- **Passage shown**
◆ ◆ ◆
Laboratory for the Physics of Life Thomas Gregor, Professor of Physics, Princeton University

Mircea R. Davidescu, Pavel Romanczuk, Thomas Gregor, Iain D. Cousin. Proc Natl Acad Sci (USA) 120 (11) e2206163120 (2023).

Abstract

How collectives remain coordinated as they grow in size is a fundamental challenge affecting systems ranging from biofilms to governments. This challenge is particularly apparent in multicellular organisms, where coordination among a vast number of cells is vital for coherent animal behavior. However, the earliest multicellular organisms were decentralized, with indeterminate sizes and morphologies, as exemplified by Trichoplax adhaerens, arguably the earliest-diverged and simplest motile animal. We investigated coordination among cells in T. adhaerens by observing the degree of collective order in locomotion across animals of differing sizes and found that larger individuals exhibit increasingly disordered locomotion. We reproduced this effect of size on order through a simulation model of active elastic cellular sheets and demonstrate that this relationship is best recapitulated across all body sizes when the simulation parameters are tuned to a critical point in the parameter space. We quantify the trade-off between increasing size and coordination in a multicellular animal with a decentralized anatomy that shows evidence of criticality and hypothesize as to the implications of this on the evolution hierarchical structures such as nervous systems in larger organisms.

Summary

Coordination between cells is fundamental for multicellular life. The first multicellular animals were capable of growing to indeterminate sizes but lacked nervous systems that could facilitate coordination. We investigate how size variation affects coordination in such organisms by measuring the collective order in the locomotion of Trichoplax adhaerens, the simplest multicellular animal. We find that collective order decreases as such animals grow in size and use a simulation model to determine that this scaling phenomenon occurs at the phase transition between ordered and disordered movement, also known as criticality. Our findings therefore suggest a fundamental trade-off between increasing size and coordination in such a decentralized organism and provide evidence for the necessity of centralized control at larger sizes.
◆ ◆ ◆
- **Exercise data**
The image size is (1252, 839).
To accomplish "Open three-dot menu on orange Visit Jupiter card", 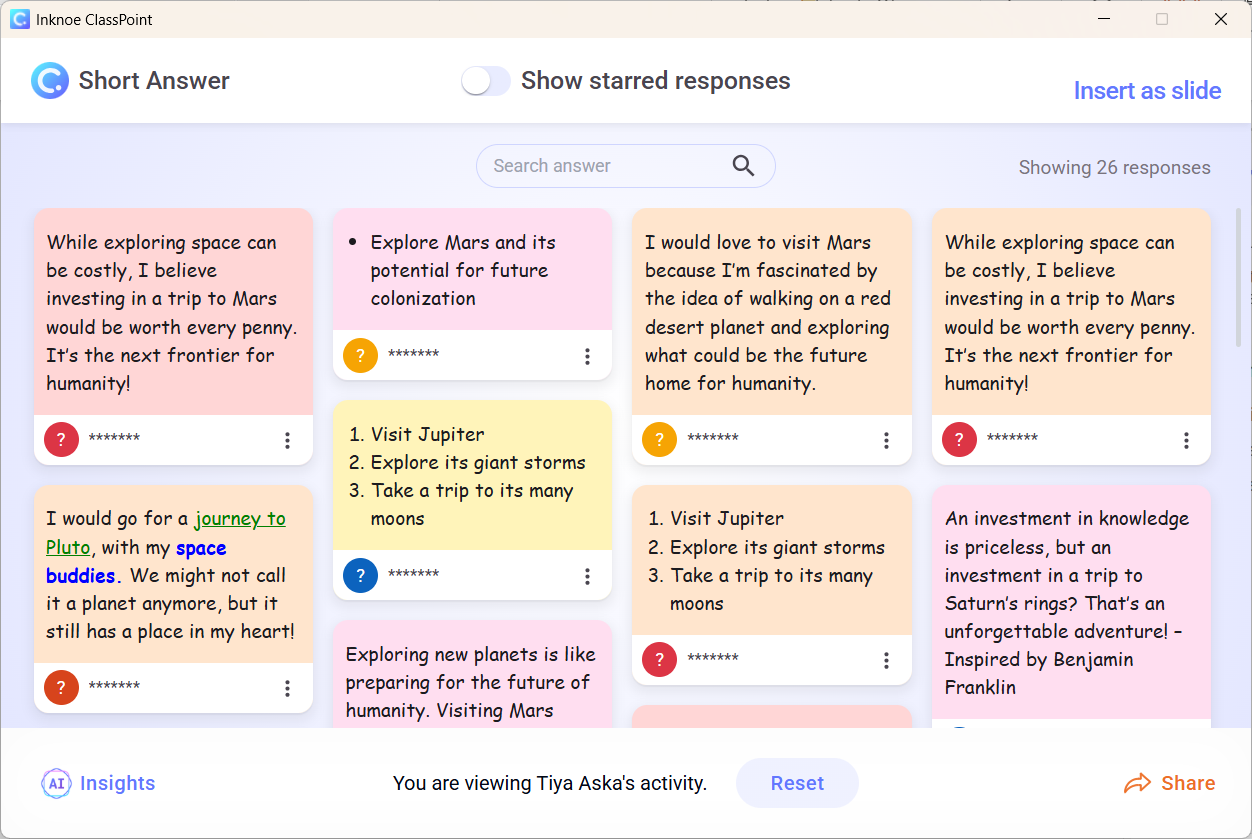I will point(886,660).
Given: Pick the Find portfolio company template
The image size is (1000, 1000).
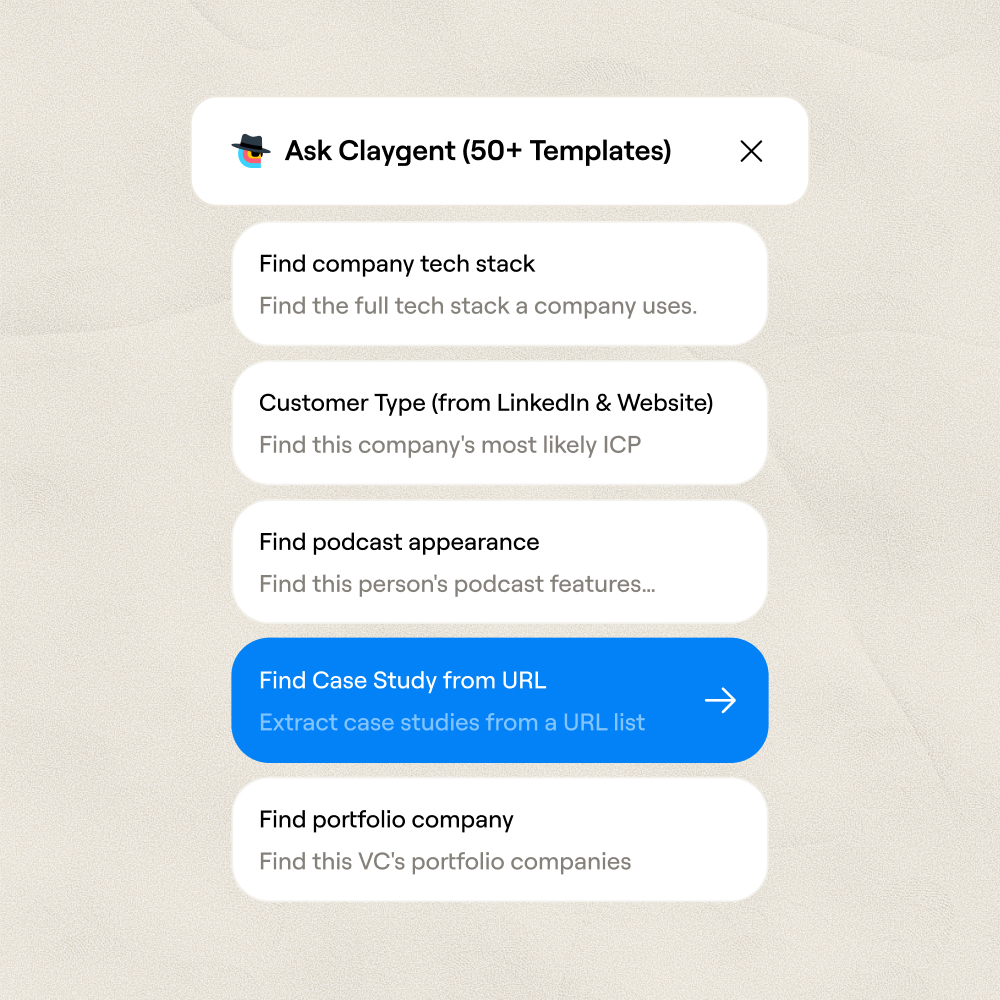Looking at the screenshot, I should (x=499, y=839).
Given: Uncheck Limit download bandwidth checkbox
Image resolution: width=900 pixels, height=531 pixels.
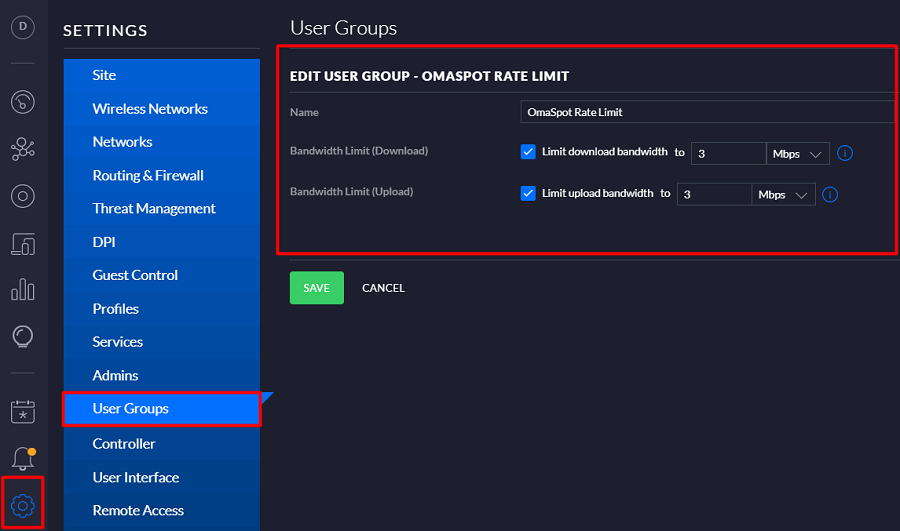Looking at the screenshot, I should click(x=529, y=152).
◆ ◆ ◆
- **Work instructions**
1) Do the following statements agree with the passage on Trichoplax adhaerens? For each, answer yes or no and quote the words of the passage that decide it. (a) Larger individuals of T. adhaerens move in a more ordered way than smaller ones. (b) The simulation model is one of active elastic cellular sheets. (c) The first multicellular animals had nervous systems that facilitated coordination.
2) Reproduce the passage on Trichoplax adhaerens from "Laboratory for the" to "(11) e2206163120 (2023).".

- **Answers for the tasks**
1)
(a) No: "larger individuals exhibit increasingly disordered locomotion"
(b) Yes: "a simulation model of active elastic cellular sheets"
(c) No: "lacked nervous systems that could facilitate coordination"

2)
Laboratory for the Physics of Life Thomas Gregor, Professor of Physics, Princeton University

Mircea R. Davidescu, Pavel Romanczuk, Thomas Gregor, Iain D. Cousin. Proc Natl Acad Sci (USA) 120 (11) e2206163120 (2023).